▸ Task objective:
All entries below are to be retyped in full, precisely as they appear.
+++
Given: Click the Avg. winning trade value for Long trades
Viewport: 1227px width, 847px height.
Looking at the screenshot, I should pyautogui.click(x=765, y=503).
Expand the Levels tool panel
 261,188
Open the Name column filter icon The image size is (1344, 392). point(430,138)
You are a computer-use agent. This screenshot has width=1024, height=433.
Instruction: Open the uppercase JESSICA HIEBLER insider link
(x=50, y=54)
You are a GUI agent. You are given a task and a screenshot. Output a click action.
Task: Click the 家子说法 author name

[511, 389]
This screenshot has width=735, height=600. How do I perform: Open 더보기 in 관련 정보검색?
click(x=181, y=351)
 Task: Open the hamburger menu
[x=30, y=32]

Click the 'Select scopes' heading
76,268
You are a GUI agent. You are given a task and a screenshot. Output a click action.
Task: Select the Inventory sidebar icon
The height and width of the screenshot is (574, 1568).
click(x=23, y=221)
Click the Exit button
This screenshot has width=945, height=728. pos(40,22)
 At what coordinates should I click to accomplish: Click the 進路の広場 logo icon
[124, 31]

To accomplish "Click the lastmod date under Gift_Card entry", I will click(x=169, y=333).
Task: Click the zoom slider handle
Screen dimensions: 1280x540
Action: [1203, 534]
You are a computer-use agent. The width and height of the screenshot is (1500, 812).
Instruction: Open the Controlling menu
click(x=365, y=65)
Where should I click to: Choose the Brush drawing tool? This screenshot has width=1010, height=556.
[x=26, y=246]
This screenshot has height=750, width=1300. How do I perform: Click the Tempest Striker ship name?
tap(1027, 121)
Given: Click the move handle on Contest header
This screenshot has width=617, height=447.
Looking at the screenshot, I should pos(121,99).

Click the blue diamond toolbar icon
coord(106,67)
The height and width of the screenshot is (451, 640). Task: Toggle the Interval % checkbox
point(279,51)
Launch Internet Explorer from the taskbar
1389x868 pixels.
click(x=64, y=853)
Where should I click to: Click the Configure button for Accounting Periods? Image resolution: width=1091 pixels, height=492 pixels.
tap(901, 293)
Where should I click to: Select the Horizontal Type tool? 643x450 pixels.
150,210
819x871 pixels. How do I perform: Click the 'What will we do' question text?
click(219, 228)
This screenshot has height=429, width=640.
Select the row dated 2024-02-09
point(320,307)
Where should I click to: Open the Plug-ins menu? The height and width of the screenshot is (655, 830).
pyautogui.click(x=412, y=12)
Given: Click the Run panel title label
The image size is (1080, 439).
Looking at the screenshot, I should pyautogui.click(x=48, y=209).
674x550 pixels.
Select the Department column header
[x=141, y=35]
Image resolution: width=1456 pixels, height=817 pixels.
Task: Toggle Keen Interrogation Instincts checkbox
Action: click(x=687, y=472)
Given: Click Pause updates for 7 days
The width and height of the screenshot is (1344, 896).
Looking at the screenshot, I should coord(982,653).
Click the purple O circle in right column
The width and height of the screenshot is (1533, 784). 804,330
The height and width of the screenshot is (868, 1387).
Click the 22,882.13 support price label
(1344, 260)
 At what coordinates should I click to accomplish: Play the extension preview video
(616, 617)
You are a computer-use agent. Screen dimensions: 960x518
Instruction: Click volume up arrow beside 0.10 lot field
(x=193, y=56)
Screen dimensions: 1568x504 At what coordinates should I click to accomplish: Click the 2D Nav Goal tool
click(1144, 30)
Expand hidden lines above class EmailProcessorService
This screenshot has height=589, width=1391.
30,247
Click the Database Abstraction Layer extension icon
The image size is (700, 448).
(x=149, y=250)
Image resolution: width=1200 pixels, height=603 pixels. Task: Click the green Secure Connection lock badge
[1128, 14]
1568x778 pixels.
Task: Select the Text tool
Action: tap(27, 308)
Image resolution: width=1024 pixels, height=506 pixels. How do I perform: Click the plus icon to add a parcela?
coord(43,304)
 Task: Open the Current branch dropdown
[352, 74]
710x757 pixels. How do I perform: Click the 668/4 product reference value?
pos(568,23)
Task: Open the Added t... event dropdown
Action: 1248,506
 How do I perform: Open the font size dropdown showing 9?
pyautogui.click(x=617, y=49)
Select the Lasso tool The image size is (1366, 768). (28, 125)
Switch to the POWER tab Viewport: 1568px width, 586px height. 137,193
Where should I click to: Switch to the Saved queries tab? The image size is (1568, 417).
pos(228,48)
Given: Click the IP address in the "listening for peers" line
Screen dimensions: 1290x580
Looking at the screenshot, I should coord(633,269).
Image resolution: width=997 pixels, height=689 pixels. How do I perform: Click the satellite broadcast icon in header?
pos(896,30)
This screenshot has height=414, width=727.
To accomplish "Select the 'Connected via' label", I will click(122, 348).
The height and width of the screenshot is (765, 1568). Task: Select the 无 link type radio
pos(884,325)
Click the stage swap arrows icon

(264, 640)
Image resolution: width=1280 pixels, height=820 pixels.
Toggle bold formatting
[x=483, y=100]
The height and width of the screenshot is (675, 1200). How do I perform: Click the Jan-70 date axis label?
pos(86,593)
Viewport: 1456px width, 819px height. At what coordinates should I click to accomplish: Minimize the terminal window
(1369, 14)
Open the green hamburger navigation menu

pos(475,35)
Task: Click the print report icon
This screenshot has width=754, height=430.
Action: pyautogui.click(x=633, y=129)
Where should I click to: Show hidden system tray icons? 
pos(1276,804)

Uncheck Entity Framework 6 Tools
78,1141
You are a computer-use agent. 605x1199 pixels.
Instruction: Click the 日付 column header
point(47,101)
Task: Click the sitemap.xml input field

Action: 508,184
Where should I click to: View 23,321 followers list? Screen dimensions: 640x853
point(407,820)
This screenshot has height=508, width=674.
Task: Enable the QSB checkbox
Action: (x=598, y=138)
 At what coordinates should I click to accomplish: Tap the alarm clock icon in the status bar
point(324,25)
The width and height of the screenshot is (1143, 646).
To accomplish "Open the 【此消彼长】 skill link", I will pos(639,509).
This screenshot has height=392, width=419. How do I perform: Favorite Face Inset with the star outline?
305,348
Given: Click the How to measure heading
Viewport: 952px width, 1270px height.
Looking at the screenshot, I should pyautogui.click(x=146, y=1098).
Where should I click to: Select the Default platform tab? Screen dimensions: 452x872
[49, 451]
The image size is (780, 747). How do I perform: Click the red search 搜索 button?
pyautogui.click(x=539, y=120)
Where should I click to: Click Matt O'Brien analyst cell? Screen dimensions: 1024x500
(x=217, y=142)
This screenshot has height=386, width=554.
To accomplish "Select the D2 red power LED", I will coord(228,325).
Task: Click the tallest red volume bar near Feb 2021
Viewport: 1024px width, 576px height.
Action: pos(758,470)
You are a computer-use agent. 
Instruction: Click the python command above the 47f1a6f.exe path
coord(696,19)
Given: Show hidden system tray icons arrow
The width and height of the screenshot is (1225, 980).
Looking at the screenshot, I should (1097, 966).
+++
▸ Output:
Given: Click the Avg. winning trade value for Long trades
Viewport: 1227px width, 847px height.
Looking at the screenshot, I should pyautogui.click(x=765, y=503).
Expand the Levels tool panel
 261,188
Open the Name column filter icon The image size is (1344, 392). point(430,138)
You are a computer-use agent. This screenshot has width=1024, height=433.
Instruction: Open the uppercase JESSICA HIEBLER insider link
(x=50, y=54)
You are a GUI agent. You are given a task and a screenshot. Output a click action.
Task: Click the 家子说法 author name

[511, 389]
This screenshot has width=735, height=600. How do I perform: Open 더보기 in 관련 정보검색?
click(x=181, y=351)
 Task: Open the hamburger menu
[x=30, y=32]

Click the 'Select scopes' heading
76,268
You are a GUI agent. You are given a task and a screenshot. Output a click action.
Task: Select the Inventory sidebar icon
The height and width of the screenshot is (574, 1568).
click(x=23, y=221)
Click the Exit button
This screenshot has width=945, height=728. pos(40,22)
 At what coordinates should I click to accomplish: Click the 進路の広場 logo icon
[124, 31]

To accomplish "Click the lastmod date under Gift_Card entry", I will click(x=169, y=333).
Task: Click the zoom slider handle
Screen dimensions: 1280x540
Action: [1203, 534]
You are a computer-use agent. The width and height of the screenshot is (1500, 812).
Instruction: Open the Controlling menu
click(x=365, y=65)
Where should I click to: Choose the Brush drawing tool? This screenshot has width=1010, height=556.
[x=26, y=246]
This screenshot has height=750, width=1300. How do I perform: Click the Tempest Striker ship name?
tap(1027, 121)
Given: Click the move handle on Contest header
This screenshot has width=617, height=447.
Looking at the screenshot, I should pos(121,99).

Click the blue diamond toolbar icon
coord(106,67)
The height and width of the screenshot is (451, 640). Task: Toggle the Interval % checkbox
point(279,51)
Launch Internet Explorer from the taskbar
1389x868 pixels.
click(x=64, y=853)
Where should I click to: Click the Configure button for Accounting Periods? Image resolution: width=1091 pixels, height=492 pixels.
tap(901, 293)
Where should I click to: Select the Horizontal Type tool? 643x450 pixels.
150,210
819x871 pixels. How do I perform: Click the 'What will we do' question text?
click(219, 228)
This screenshot has height=429, width=640.
Select the row dated 2024-02-09
point(320,307)
Where should I click to: Open the Plug-ins menu? The height and width of the screenshot is (655, 830).
pyautogui.click(x=412, y=12)
Given: Click the Run panel title label
The image size is (1080, 439).
Looking at the screenshot, I should pyautogui.click(x=48, y=209).
674x550 pixels.
Select the Department column header
[x=141, y=35]
Image resolution: width=1456 pixels, height=817 pixels.
Task: Toggle Keen Interrogation Instincts checkbox
Action: click(x=687, y=472)
Given: Click Pause updates for 7 days
The width and height of the screenshot is (1344, 896).
Looking at the screenshot, I should coord(982,653).
Click the purple O circle in right column
The width and height of the screenshot is (1533, 784). 804,330
The height and width of the screenshot is (868, 1387).
Click the 22,882.13 support price label
(1344, 260)
 At what coordinates should I click to accomplish: Play the extension preview video
(616, 617)
You are a computer-use agent. Screen dimensions: 960x518
Instruction: Click volume up arrow beside 0.10 lot field
(x=193, y=56)
Screen dimensions: 1568x504 At what coordinates should I click to accomplish: Click the 2D Nav Goal tool
click(1144, 30)
Expand hidden lines above class EmailProcessorService
This screenshot has height=589, width=1391.
30,247
Click the Database Abstraction Layer extension icon
The image size is (700, 448).
(x=149, y=250)
Image resolution: width=1200 pixels, height=603 pixels. Task: Click the green Secure Connection lock badge
[1128, 14]
1568x778 pixels.
Task: Select the Text tool
Action: tap(27, 308)
Image resolution: width=1024 pixels, height=506 pixels. How do I perform: Click the plus icon to add a parcela?
coord(43,304)
 Task: Open the Current branch dropdown
[352, 74]
710x757 pixels. How do I perform: Click the 668/4 product reference value?
pos(568,23)
Task: Open the Added t... event dropdown
Action: 1248,506
 How do I perform: Open the font size dropdown showing 9?
pyautogui.click(x=617, y=49)
Select the Lasso tool The image size is (1366, 768). (28, 125)
Switch to the POWER tab Viewport: 1568px width, 586px height. 137,193
Where should I click to: Switch to the Saved queries tab? The image size is (1568, 417).
pos(228,48)
Given: Click the IP address in the "listening for peers" line
Screen dimensions: 1290x580
Looking at the screenshot, I should coord(633,269).
Image resolution: width=997 pixels, height=689 pixels. How do I perform: Click the satellite broadcast icon in header?
pos(896,30)
This screenshot has height=414, width=727.
To accomplish "Select the 'Connected via' label", I will click(122, 348).
The height and width of the screenshot is (765, 1568). Task: Select the 无 link type radio
pos(884,325)
Click the stage swap arrows icon

(264, 640)
Image resolution: width=1280 pixels, height=820 pixels.
Toggle bold formatting
[x=483, y=100]
The height and width of the screenshot is (675, 1200). How do I perform: Click the Jan-70 date axis label?
pos(86,593)
Viewport: 1456px width, 819px height. At what coordinates should I click to accomplish: Minimize the terminal window
(1369, 14)
Open the green hamburger navigation menu

pos(475,35)
Task: Click the print report icon
This screenshot has width=754, height=430.
Action: pyautogui.click(x=633, y=129)
Where should I click to: Show hidden system tray icons? 
pos(1276,804)

Uncheck Entity Framework 6 Tools
78,1141
You are a computer-use agent. 605x1199 pixels.
Instruction: Click the 日付 column header
point(47,101)
Task: Click the sitemap.xml input field

Action: 508,184
Where should I click to: View 23,321 followers list? Screen dimensions: 640x853
point(407,820)
This screenshot has height=508, width=674.
Task: Enable the QSB checkbox
Action: (x=598, y=138)
 At what coordinates should I click to accomplish: Tap the alarm clock icon in the status bar
point(324,25)
The width and height of the screenshot is (1143, 646).
To accomplish "Open the 【此消彼长】 skill link", I will pos(639,509).
This screenshot has height=392, width=419. How do I perform: Favorite Face Inset with the star outline?
305,348
Given: Click the How to measure heading
Viewport: 952px width, 1270px height.
Looking at the screenshot, I should pyautogui.click(x=146, y=1098).
Where should I click to: Select the Default platform tab? Screen dimensions: 452x872
[49, 451]
The image size is (780, 747). How do I perform: Click the red search 搜索 button?
pyautogui.click(x=539, y=120)
Where should I click to: Click Matt O'Brien analyst cell? Screen dimensions: 1024x500
(x=217, y=142)
This screenshot has height=386, width=554.
To accomplish "Select the D2 red power LED", I will coord(228,325).
Task: Click the tallest red volume bar near Feb 2021
Viewport: 1024px width, 576px height.
Action: pos(758,470)
You are a computer-use agent. 
Instruction: Click the python command above the 47f1a6f.exe path
coord(696,19)
Given: Show hidden system tray icons arrow
The width and height of the screenshot is (1225, 980).
Looking at the screenshot, I should (1097, 966).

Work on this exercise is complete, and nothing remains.